Copy out the stretch of the passage on the Spark analytics engine from "The Spark project" through "can be daunting.", keeping every word and mark unchanged.

[Excerpted text]
'''

The Spark project is an actively-developed open-source engine for data analytics on clusters using Scala, Python, or Java. It offers map, filter, and reduce operations over in-memory collections, data from local files, or data taken from HDFS, but unlike standard map-reduce frameworks, it offers the opportunity to cache intermediate results across the cluster (and can thus offer orders-of-magnitude improvements over standard map-reduce when implementing iterative algorithms). I’ve been using it lately and have been really impressed. However – as with many cool projects in the “big data” space – the chain of dependencies to get a working installation can be daunting.

'''

[Record set]
'''

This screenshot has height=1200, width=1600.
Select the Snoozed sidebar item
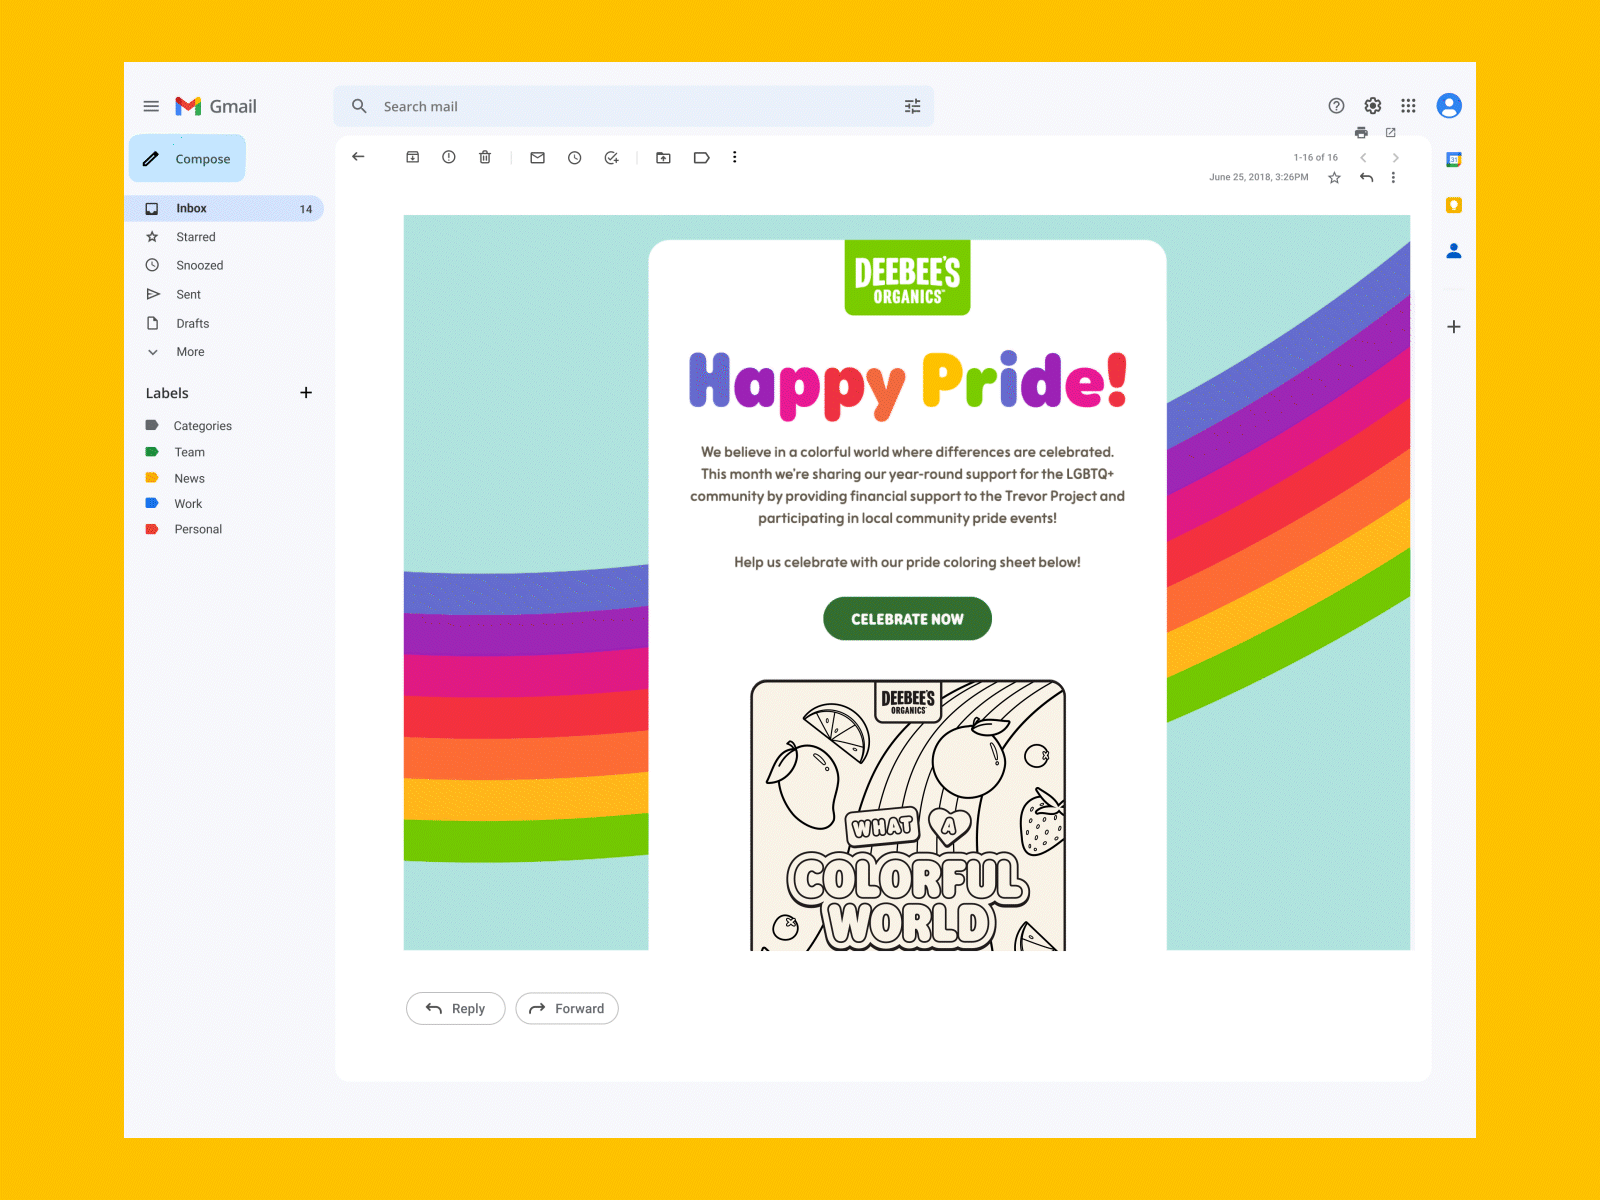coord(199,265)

'''
'''

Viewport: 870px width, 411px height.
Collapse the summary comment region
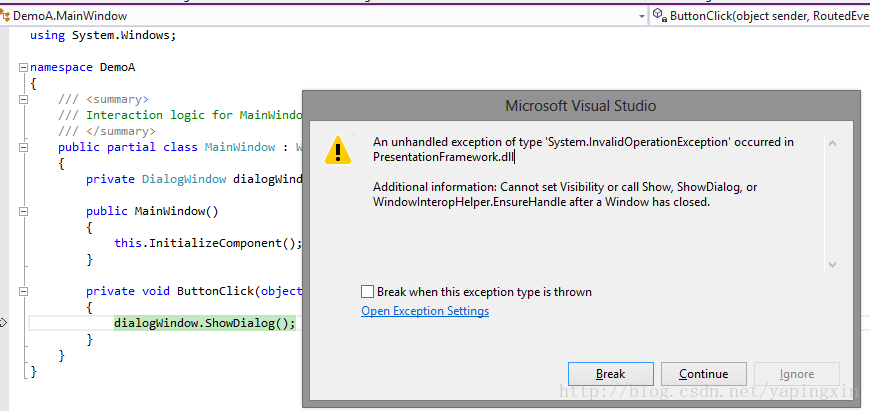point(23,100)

'''

[Complete response]
The Spark project is an actively-developed open-source engine for data analytics on clusters using Scala, Python, or Java. It offers map, filter, and reduce operations over in-memory collections, data from local files, or data taken from HDFS, but unlike standard map-reduce frameworks, it offers the opportunity to cache intermediate results across the cluster (and can thus offer orders-of-magnitude improvements over standard map-reduce when implementing iterative algorithms). I’ve been using it lately and have been really impressed. However – as with many cool projects in the “big data” space – the chain of dependencies to get a working installation can be daunting.